Here's Lee Valley's page:
http://www.leevalley.com/wood/page.aspx?c=1&p=30124&cat=1,46168,46180

Edit to clarify: buy at your local woodworking store may mean getting your bearings much quicker locally rather than having to go the mail / web order route.


----------



## Mcgyver (Sep 8, 2008)

really good tip, love those bearing prices.....i have just the project for a set of those


----------



## GailInNM (Sep 8, 2008)

I posted my favorite bearing source a few months ago, and have used them since then with complete satisfaction. A very large selection of small ball bearings.

http://stores.ebay.com/RCBoyz

Prices start about a dollar and low cost shipping. Be sure to go the their ebay store and not to their web site. The ebay store has a larger selection and lower prices.

More details in original post at:
http://www.homemodelenginemachinist.com/index.php?topic=2097.0

Gail in NM,USA


----------



## KC6UVM (Sep 8, 2008)

I'm shopping for bearings for some of my projects and I found an inexpensive source at www.vxb.com out of Anaheim, CA. Another option I looked at was at www.mcmaster.com.


----------



## kvom (Sep 9, 2008)

I got some small bearings from Gail's source --- very fast ship and good prices.


----------



## BobWarfield (Sep 9, 2008)

Try these guys:

http://www.vxb.com/page/bearings/CTGY/8mm

That page is the largest ID size listed for the routers for comparison. Many varieties and grades.
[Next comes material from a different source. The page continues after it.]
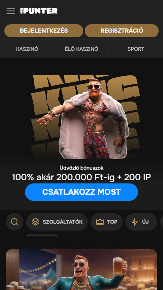Open the game search magnifier
Screen dimensions: 163x290
click(x=14, y=222)
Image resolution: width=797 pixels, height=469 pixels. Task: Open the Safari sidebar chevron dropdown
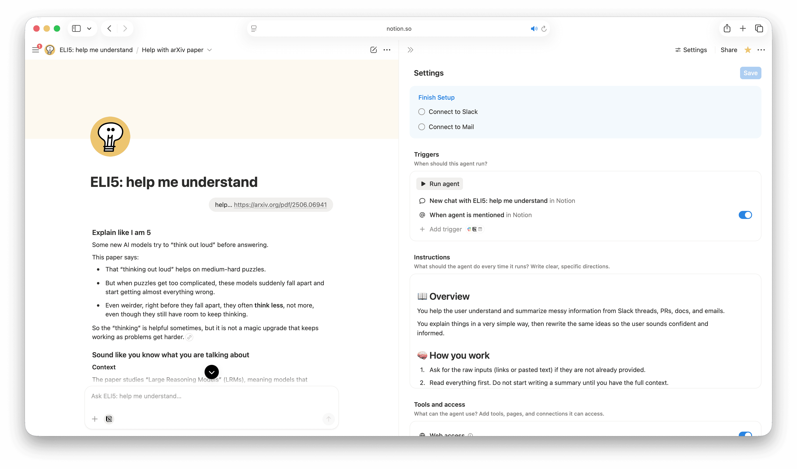[89, 28]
The cheapest is 8 bearings of that size (608Z) for $3.95.

If you need parts, I keep a page of links here:

http://www.thewarfields.com/cnccookbook/CCResourcesSup.htm

Many sources for bearings, raw materials, machinery, tooling, and so forth.

Cheers,

BW


----------



## Jadecy (Sep 9, 2008)

you may want to try the direct approach - http://www.bocabearings.com/


----------



## Kludge (Sep 9, 2008)

VXB also has an ePay presence but their website has better prices. They also have the rails, bearings et al if you want to make your own milling table.
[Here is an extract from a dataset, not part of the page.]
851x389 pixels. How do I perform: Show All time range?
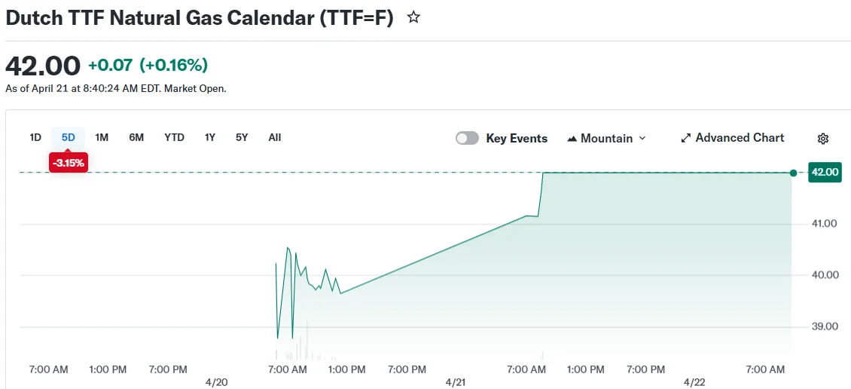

Beyond that ... thank you for all the neat references, gentles. 

Best regards,

Kludge ... who's bookmarking as fast as he can.


----------



## Andrewinpopayan (Sep 15, 2008)

Another good source of small bearing sets is in old PC hard drives, also useful for powerful magnets and small screws.


----------



## wareagle (Sep 27, 2008)

I read it somewhere on this site I believe, so who ever posted it previously, Thank you!!!
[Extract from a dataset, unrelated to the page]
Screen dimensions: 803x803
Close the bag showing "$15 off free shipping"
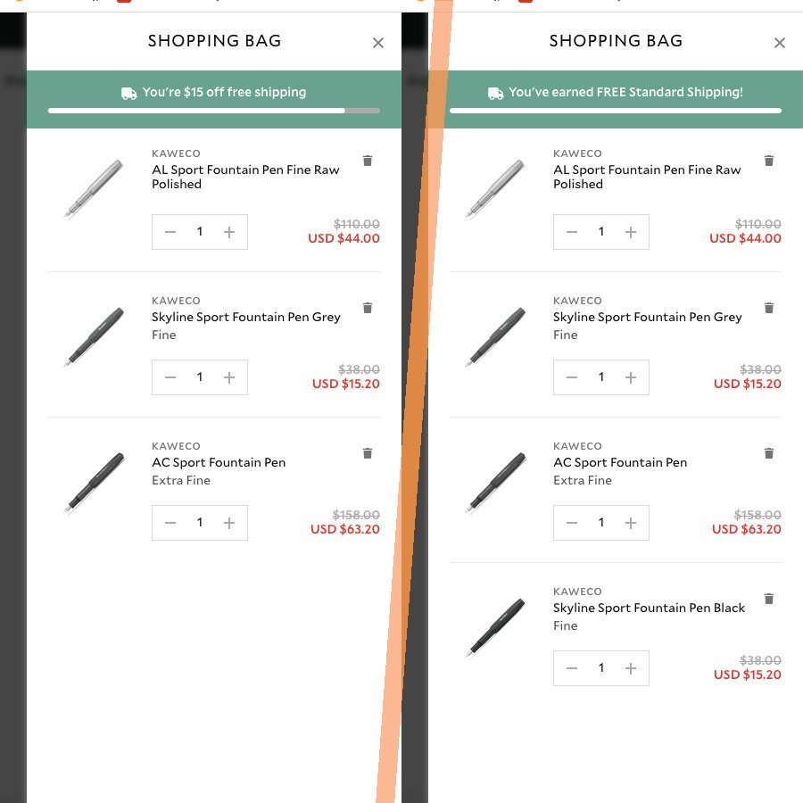pos(378,43)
I have used the typical hobby shops for small bearings, but have since done business with *these guys* and thought that they had a great selection and reasonable prices. They also have a clearance section IIRC. I think I have done either two or three orders with them, and have no complaints.


----------



## BillH (Jan 10, 2009)

For my projects that don't require anything special, I buy electric motor ballbearings from Enco. They have some on sale for half off. Ordered a 3/4" ID and a .5" ID ball bearings.4$ and 2$ if I remember correctly, and thrown in with my other stuff, free shipping.
Using them for a Flight Yoke project for flight simulator. Building the damn thing stronger than the real thing. I can't help it. ;D


----------



## BobWarfield (Jan 10, 2009)

Bill, I know it's not an engine, but please show your flight yoke on a thread here somewhere!

BW


----------



## tsvservice (Feb 21, 2009)

Don't overlook old VCRs for mechanical parts. A typical VHS VCR has several SMALL ball bearings in the capstan motor and pinch roller. In addition, you can salvage a big chunk of aluminum (the main mechanical chassis), one or more 6-12 volt DC motors, lots of metric screws, spare power cord, sheet metal case (if it's old enough), etc.


----------



## Kermit (Feb 21, 2009)

I have removed several Hall effect transistors from them over the years. They make nice cover interlocks when put near a magnet in the closed position.

The ones I like are mounted on a seperate tiny piece of board with a long wire harness already connected - those are the easiest to re-purpose.

They could just as easily be turned into an RPM tach...hmmm 8)



Kermit



			
				BillH  said:
			
		

> Building the damn thing stronger than the real thing. I can't help it. ;D



I like the way you think pardner ;D


----------